◆ **AIM OF THE EXERCISE**
I need the records below retyped exactly.

[Stored data entries]
----

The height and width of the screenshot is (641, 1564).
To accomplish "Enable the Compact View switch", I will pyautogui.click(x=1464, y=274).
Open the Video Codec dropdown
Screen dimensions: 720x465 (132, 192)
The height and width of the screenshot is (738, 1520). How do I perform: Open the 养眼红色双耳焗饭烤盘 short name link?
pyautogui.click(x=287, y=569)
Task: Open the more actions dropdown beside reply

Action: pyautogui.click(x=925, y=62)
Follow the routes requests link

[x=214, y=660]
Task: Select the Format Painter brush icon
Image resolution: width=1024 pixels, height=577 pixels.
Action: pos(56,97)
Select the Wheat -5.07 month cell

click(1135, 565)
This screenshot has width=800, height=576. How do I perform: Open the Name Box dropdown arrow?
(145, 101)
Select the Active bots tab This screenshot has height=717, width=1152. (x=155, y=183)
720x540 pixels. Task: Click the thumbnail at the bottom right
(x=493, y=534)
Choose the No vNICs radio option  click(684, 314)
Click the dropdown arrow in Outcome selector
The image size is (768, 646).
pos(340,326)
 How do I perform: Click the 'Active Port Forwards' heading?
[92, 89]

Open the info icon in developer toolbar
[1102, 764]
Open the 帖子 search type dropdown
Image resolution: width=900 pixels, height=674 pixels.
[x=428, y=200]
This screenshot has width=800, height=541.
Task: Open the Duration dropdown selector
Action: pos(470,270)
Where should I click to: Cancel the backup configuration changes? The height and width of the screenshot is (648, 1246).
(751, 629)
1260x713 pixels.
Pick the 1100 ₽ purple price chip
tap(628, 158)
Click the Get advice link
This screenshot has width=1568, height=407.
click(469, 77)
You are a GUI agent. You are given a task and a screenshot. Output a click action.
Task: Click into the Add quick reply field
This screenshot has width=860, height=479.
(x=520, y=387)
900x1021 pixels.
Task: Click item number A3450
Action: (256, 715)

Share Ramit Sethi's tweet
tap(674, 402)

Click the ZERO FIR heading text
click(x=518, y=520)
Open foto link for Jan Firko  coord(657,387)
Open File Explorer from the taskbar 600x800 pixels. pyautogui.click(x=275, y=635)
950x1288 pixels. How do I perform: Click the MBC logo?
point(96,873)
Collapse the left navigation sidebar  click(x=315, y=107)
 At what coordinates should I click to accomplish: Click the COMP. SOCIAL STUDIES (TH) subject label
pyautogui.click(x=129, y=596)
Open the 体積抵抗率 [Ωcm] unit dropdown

----

◆ **OUTPUT FOR THIS TASK**
The height and width of the screenshot is (641, 1564).
To accomplish "Enable the Compact View switch", I will pyautogui.click(x=1464, y=274).
Open the Video Codec dropdown
Screen dimensions: 720x465 (132, 192)
The height and width of the screenshot is (738, 1520). How do I perform: Open the 养眼红色双耳焗饭烤盘 short name link?
pyautogui.click(x=287, y=569)
Task: Open the more actions dropdown beside reply

Action: pyautogui.click(x=925, y=62)
Follow the routes requests link

[x=214, y=660]
Task: Select the Format Painter brush icon
Image resolution: width=1024 pixels, height=577 pixels.
Action: pos(56,97)
Select the Wheat -5.07 month cell

click(1135, 565)
This screenshot has width=800, height=576. How do I perform: Open the Name Box dropdown arrow?
(145, 101)
Select the Active bots tab This screenshot has height=717, width=1152. (x=155, y=183)
720x540 pixels. Task: Click the thumbnail at the bottom right
(x=493, y=534)
Choose the No vNICs radio option  click(684, 314)
Click the dropdown arrow in Outcome selector
The image size is (768, 646).
pos(340,326)
 How do I perform: Click the 'Active Port Forwards' heading?
[92, 89]

Open the info icon in developer toolbar
[1102, 764]
Open the 帖子 search type dropdown
Image resolution: width=900 pixels, height=674 pixels.
[x=428, y=200]
This screenshot has width=800, height=541.
Task: Open the Duration dropdown selector
Action: pos(470,270)
Where should I click to: Cancel the backup configuration changes? The height and width of the screenshot is (648, 1246).
(751, 629)
1260x713 pixels.
Pick the 1100 ₽ purple price chip
tap(628, 158)
Click the Get advice link
This screenshot has width=1568, height=407.
click(469, 77)
You are a GUI agent. You are given a task and a screenshot. Output a click action.
Task: Click into the Add quick reply field
This screenshot has width=860, height=479.
(x=520, y=387)
900x1021 pixels.
Task: Click item number A3450
Action: (256, 715)

Share Ramit Sethi's tweet
tap(674, 402)

Click the ZERO FIR heading text
click(x=518, y=520)
Open foto link for Jan Firko  coord(657,387)
Open File Explorer from the taskbar 600x800 pixels. pyautogui.click(x=275, y=635)
950x1288 pixels. How do I perform: Click the MBC logo?
point(96,873)
Collapse the left navigation sidebar  click(x=315, y=107)
 At what coordinates should I click to accomplish: Click the COMP. SOCIAL STUDIES (TH) subject label
pyautogui.click(x=129, y=596)
Open the 体積抵抗率 [Ωcm] unit dropdown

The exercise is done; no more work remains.